Screenwriting Career Roadmap: Getting Staffed!
Today, there are more writers trying to break into TV than ever before. With 532 scripted programs on television in 2019, it’s easy to imagine that peak TV would create lots and lots of TV writing positions needing to be filled. After all, just 8 years ago in 2012, the number of scripted shows on TV was a meager 288… with the number of shows almost doubling since, it would make sense that lots and lots more TV writing jobs would be available.
While it is indeed true that the more shows we have on TV the more writers’ rooms will exist to construct them, the number of writers has not risen alongside the number of shows on the air in a proportionate manner.

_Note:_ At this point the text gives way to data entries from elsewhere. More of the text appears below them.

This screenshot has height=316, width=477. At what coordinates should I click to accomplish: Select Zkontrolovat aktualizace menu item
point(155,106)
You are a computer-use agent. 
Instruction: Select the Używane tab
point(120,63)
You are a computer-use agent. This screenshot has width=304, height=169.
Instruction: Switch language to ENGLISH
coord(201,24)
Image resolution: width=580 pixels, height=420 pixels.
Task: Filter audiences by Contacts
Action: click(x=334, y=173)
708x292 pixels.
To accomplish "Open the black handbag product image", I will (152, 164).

Here is just a quick overview of our current TV landscape, as it relates to growth in TV writing.
- In 2012, of the 288 scripted shows to air, the majority were programmed by the Big 4 networks: ABC, NBC, CBS and Fox. Why is this important? Network shows traditionally order more episodes per season (somewhere between 18 and 24), and therefore assemble bigger rooms, with more writers, for each of their shows.
- Today, networks are retracting, programming less shows year over year, and therefore offering less opportunities for writers looking to staff in writers’ rooms.
- Consequently, writers today find more opportunities in basic cable (i.e. TNT, USA, AMC), premium cable (i.e. HBO, Stars, Showtime) and new media streaming (i.e. Netflix, Hulu, Amazon, Disney+) which are generating the majority of original content but doing so with shorter season orders (traditionally anywhere from 6- to 12-episodes for the most part) in rooms that employ fewer writers, for a shorter period of time (i.e. a timeframe that is proportionate to the number of episodes ordered).
The above is just an overview of the lay of the land, as it pertains to staffing in 2020 and beyond. Which brings us back to the original question that inspired this blog post: In today’s environment, with 532 shows on the air, how does a new writer, not previously employed in a TV writers’ room, with a strong pilot (or three) and craft in hand, go on to get staffed?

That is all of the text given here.